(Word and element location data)
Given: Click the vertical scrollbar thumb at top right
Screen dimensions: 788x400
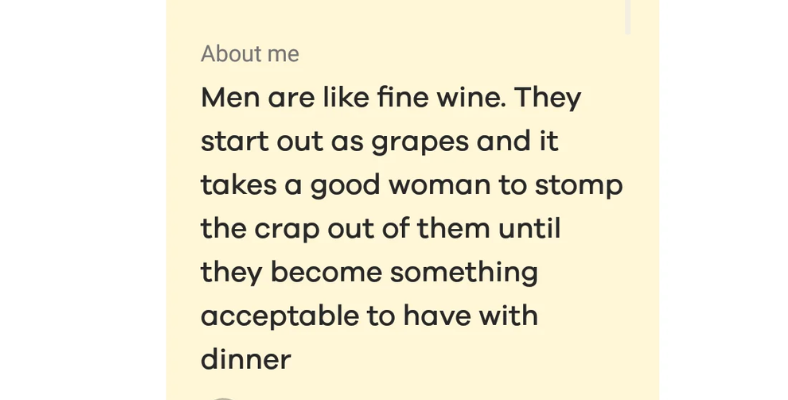Looking at the screenshot, I should [x=629, y=15].
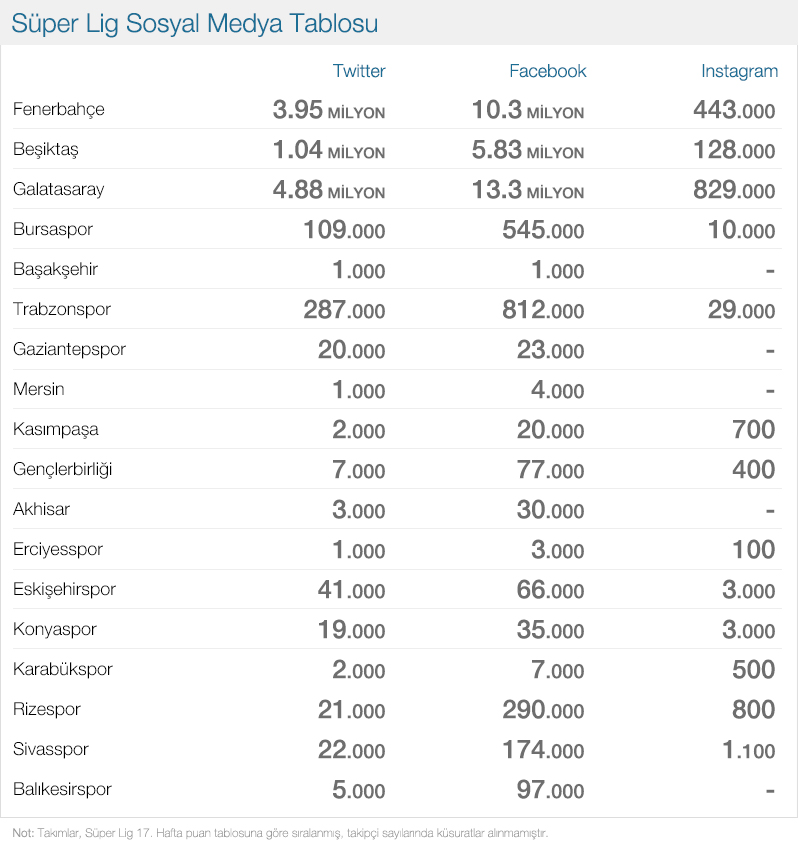This screenshot has height=848, width=798.
Task: Click the Facebook column header
Action: point(547,71)
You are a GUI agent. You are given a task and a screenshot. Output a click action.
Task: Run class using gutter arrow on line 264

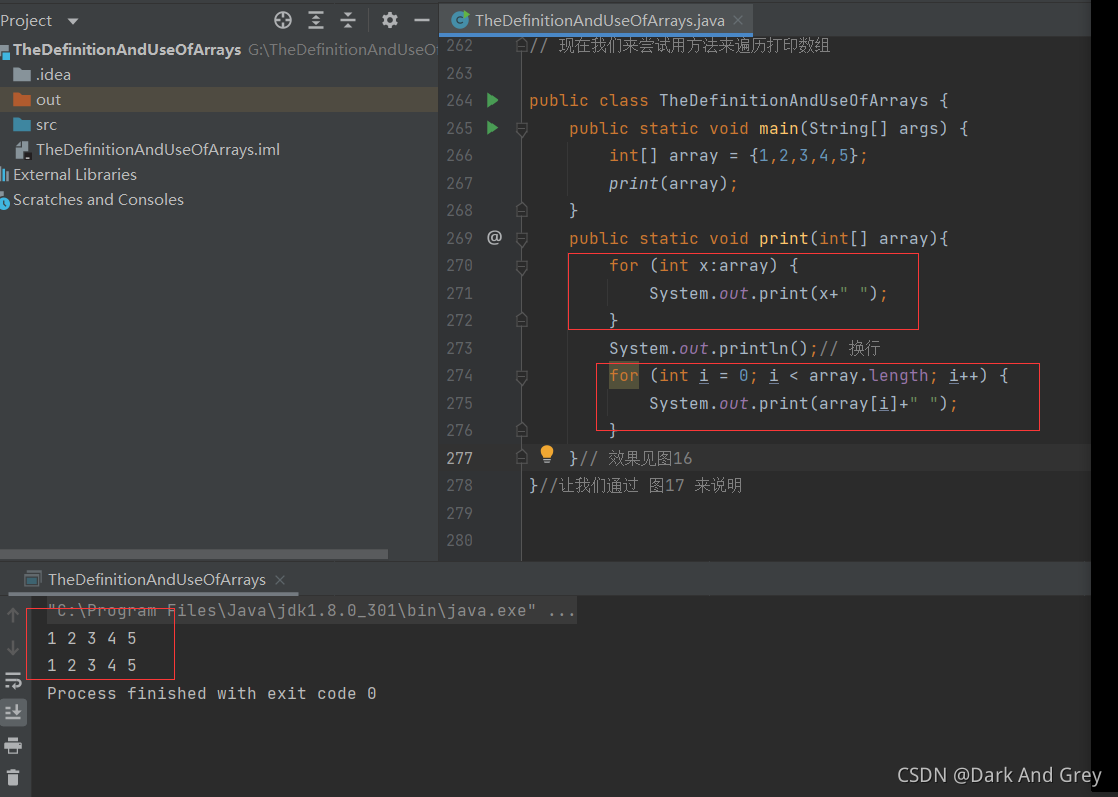[493, 101]
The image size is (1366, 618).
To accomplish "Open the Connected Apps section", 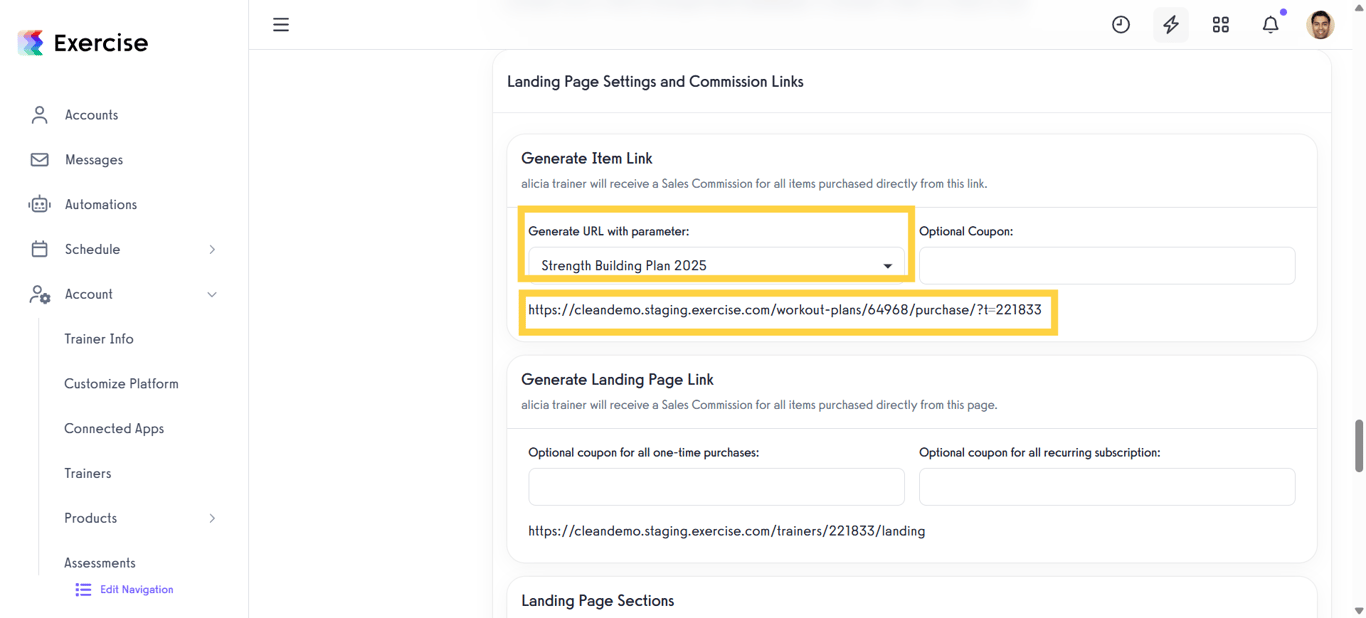I will [x=114, y=428].
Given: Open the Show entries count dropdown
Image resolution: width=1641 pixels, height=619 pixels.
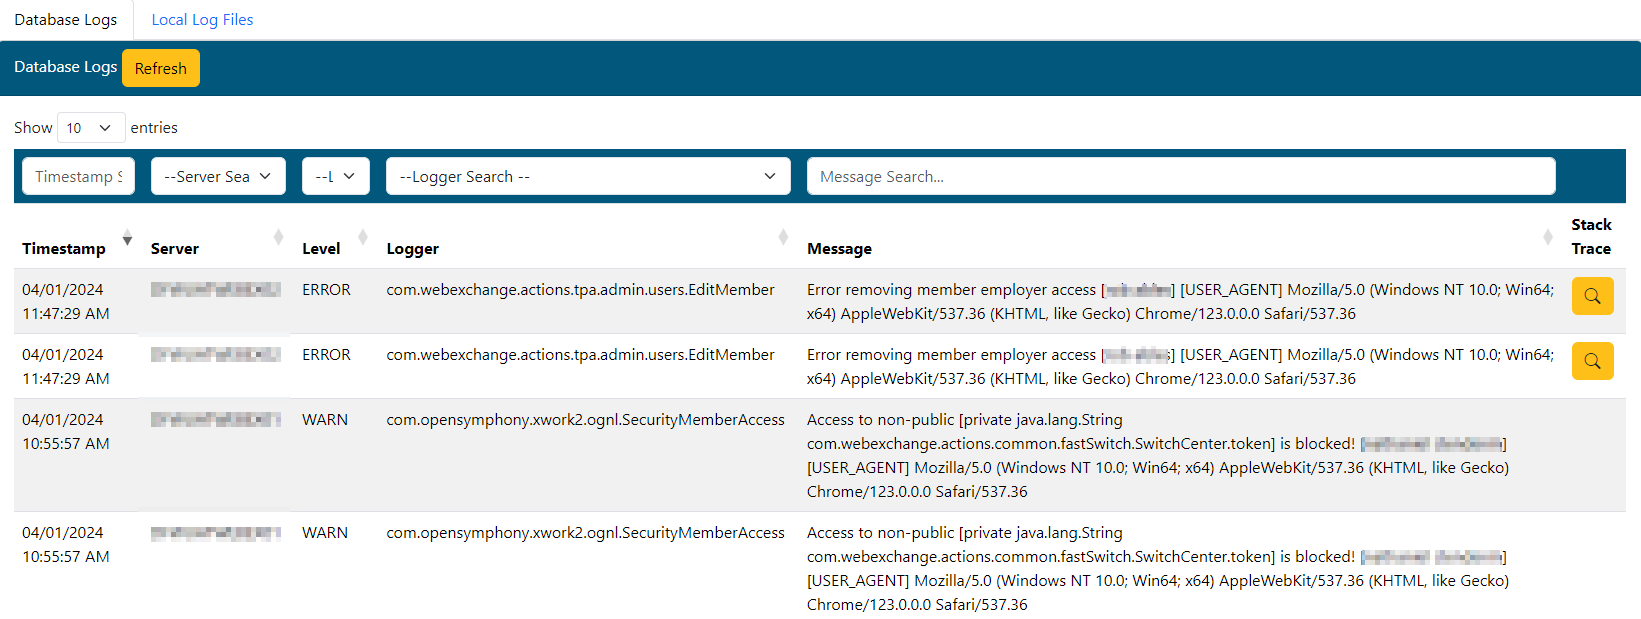Looking at the screenshot, I should (90, 128).
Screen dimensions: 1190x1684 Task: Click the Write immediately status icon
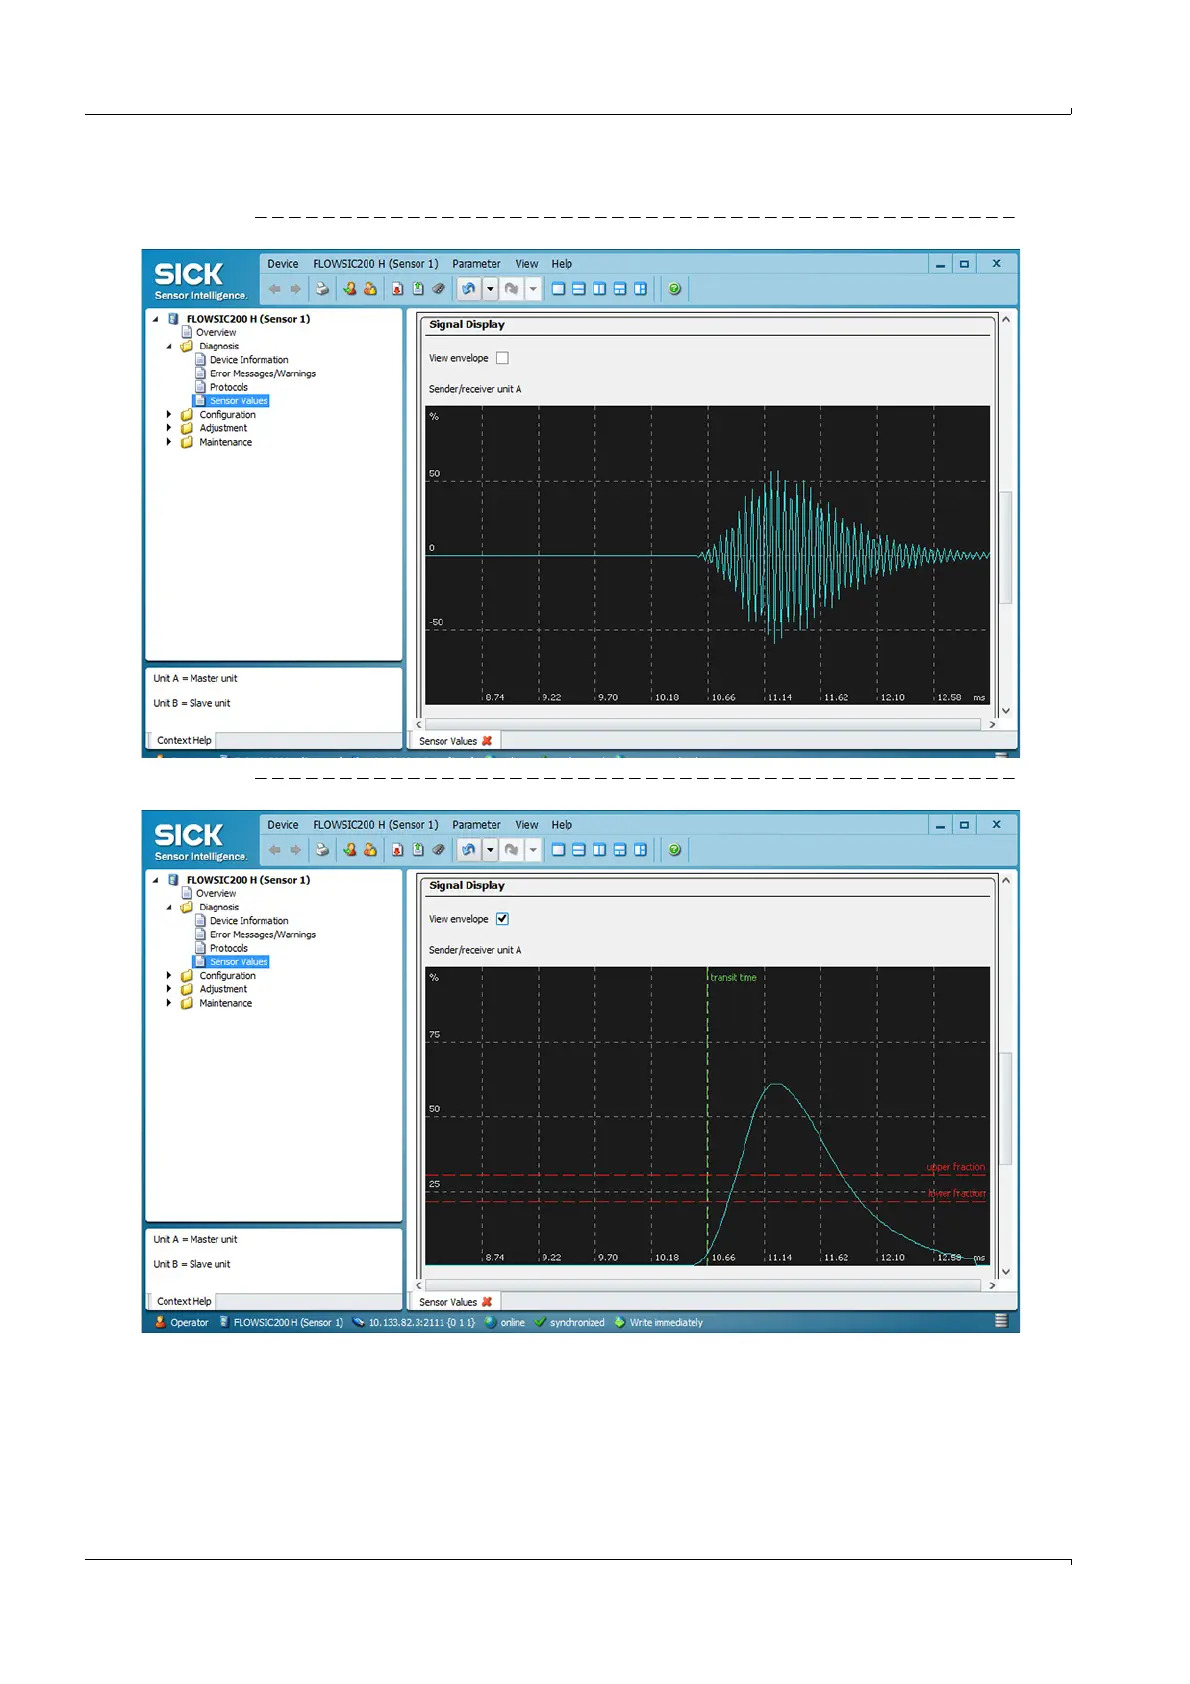pyautogui.click(x=620, y=1322)
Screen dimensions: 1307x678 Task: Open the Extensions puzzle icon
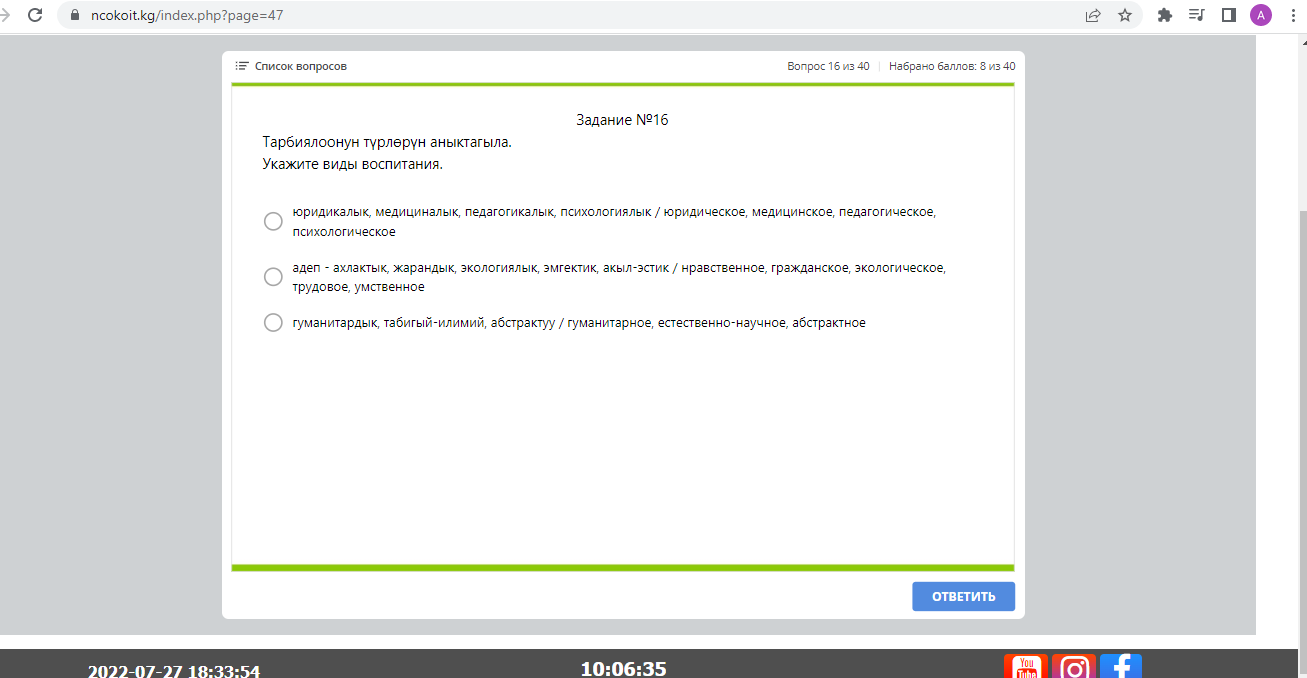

THE TASK:
Pick out each line of the material that contains the string "icon" and copy it. Case counts.

SOLUTION TO THIS TASK:
Screen dimensions: 1190x1684 Task: Click the Write immediately status icon
Screen dimensions: 1307x678 Task: Open the Extensions puzzle icon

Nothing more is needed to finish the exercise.